**What you should do:** Beneath this instruction is a listing. Transcribe from it only the stretch from the line with "Hampir Sebulan Melabur, Tesla" through the line with "Aiman (33, 1228)", both end lines included, exactly as written.

** Opening The data block **

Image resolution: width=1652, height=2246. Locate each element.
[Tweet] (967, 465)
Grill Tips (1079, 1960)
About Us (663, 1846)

** Closing The data block **
** Opening The data block **

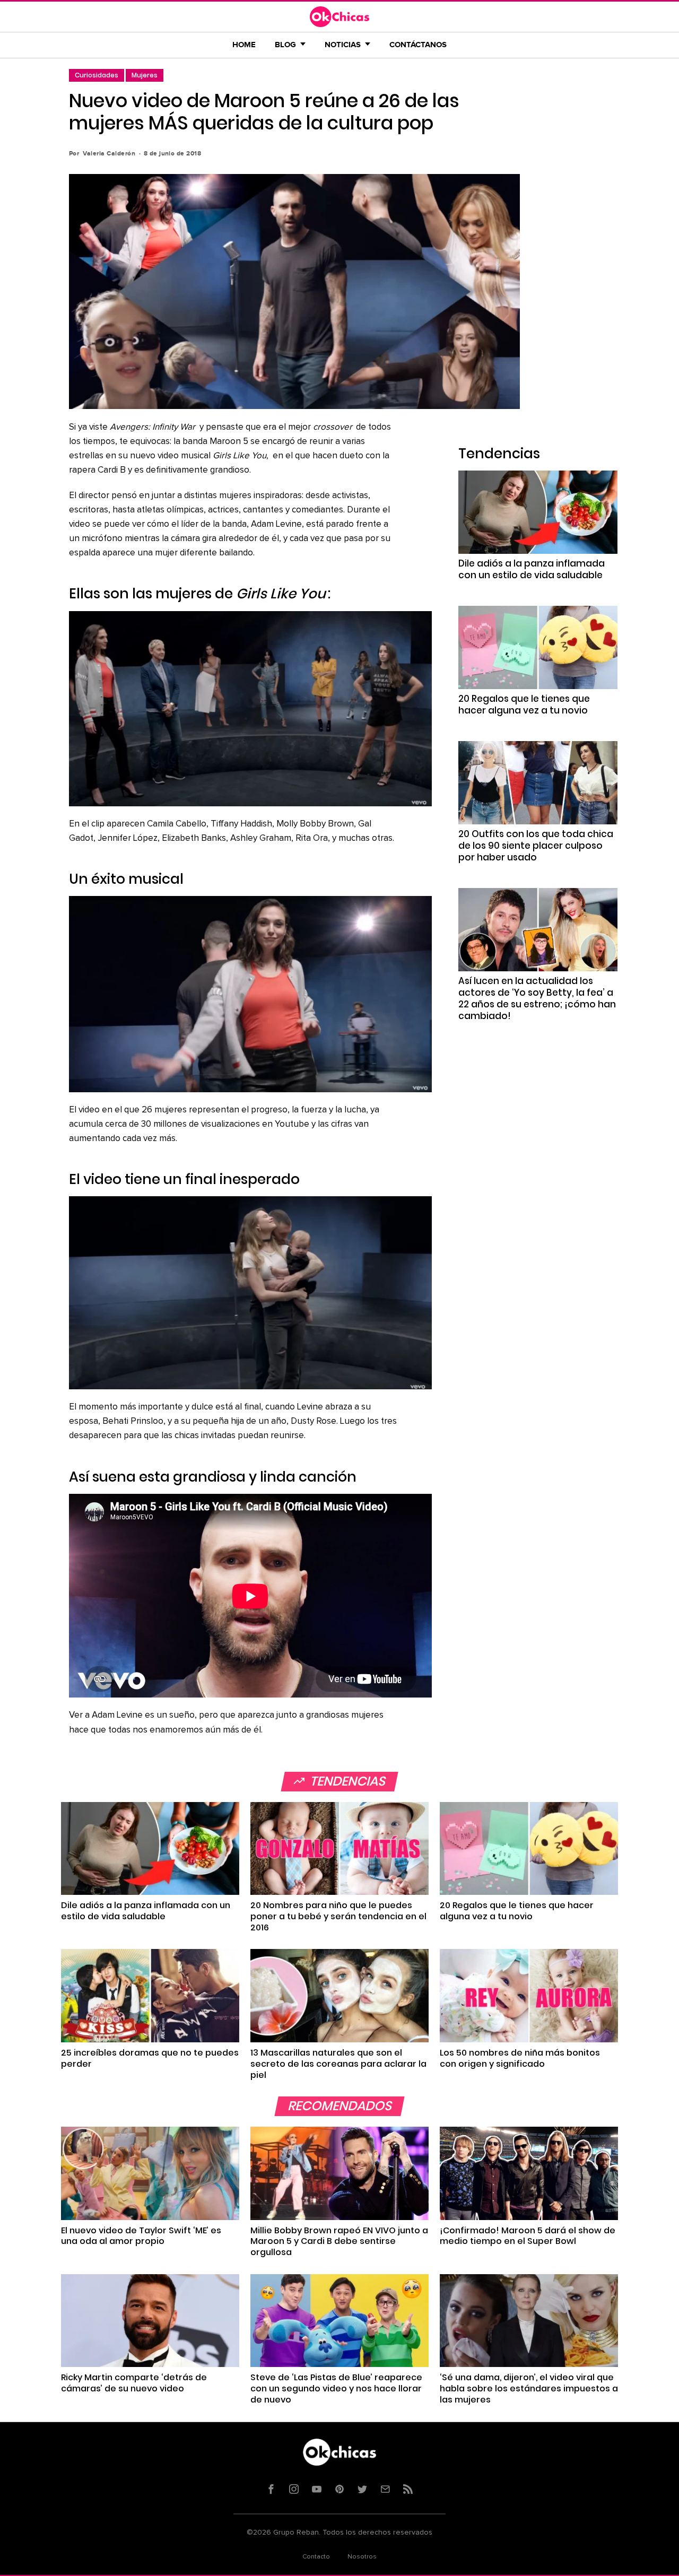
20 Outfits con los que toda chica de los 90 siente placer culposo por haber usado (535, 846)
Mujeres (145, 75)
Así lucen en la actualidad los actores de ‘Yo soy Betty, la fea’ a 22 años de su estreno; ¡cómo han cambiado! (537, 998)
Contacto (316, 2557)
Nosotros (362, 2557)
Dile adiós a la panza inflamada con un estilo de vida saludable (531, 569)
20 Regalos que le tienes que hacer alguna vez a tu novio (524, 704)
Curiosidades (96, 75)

** Closing The data block **
** Opening The data block **

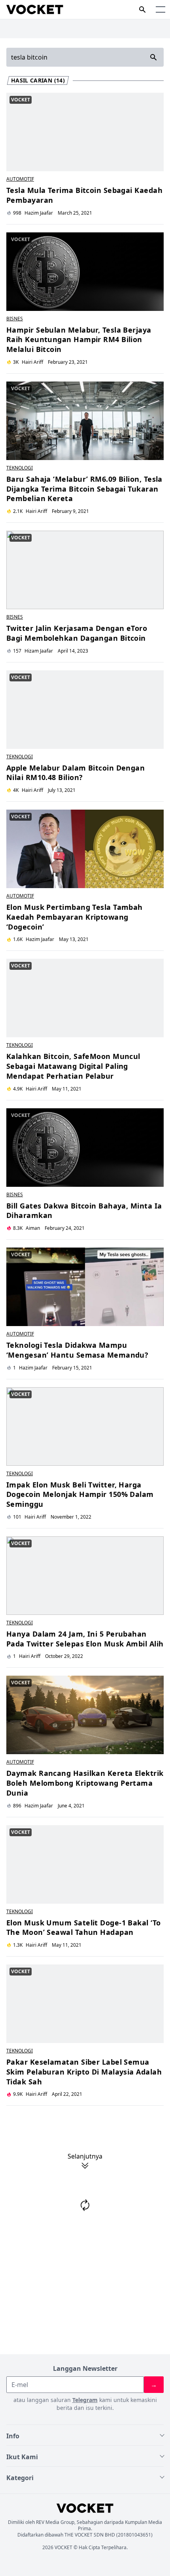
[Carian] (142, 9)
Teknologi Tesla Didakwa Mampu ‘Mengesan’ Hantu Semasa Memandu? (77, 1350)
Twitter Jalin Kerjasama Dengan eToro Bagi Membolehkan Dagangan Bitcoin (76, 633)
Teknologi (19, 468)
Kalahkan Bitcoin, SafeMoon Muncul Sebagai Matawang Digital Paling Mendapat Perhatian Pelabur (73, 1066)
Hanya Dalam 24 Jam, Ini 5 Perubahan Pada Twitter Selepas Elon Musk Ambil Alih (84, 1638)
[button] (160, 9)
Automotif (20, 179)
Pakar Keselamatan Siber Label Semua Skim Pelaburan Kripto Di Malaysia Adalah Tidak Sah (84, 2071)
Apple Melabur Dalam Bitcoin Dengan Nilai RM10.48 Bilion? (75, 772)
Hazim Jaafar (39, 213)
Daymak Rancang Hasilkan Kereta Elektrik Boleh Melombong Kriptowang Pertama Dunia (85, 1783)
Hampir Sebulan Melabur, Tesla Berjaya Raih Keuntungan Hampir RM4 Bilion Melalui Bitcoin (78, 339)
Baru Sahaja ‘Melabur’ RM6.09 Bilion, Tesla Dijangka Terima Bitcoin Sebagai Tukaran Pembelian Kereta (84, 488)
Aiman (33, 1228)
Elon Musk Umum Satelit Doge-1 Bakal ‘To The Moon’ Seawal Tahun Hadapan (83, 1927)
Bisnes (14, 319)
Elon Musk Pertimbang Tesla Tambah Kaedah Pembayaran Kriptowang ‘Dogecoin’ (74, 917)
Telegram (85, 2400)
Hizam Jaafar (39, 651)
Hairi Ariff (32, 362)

** Closing The data block **

**Task output:**
Hampir Sebulan Melabur, Tesla Berjaya Raih Keuntungan Hampir RM4 Bilion Melalui Bitcoin (78, 339)
Baru Sahaja ‘Melabur’ RM6.09 Bilion, Tesla Dijangka Terima Bitcoin Sebagai Tukaran Pembelian Kereta (84, 488)
Aiman (33, 1228)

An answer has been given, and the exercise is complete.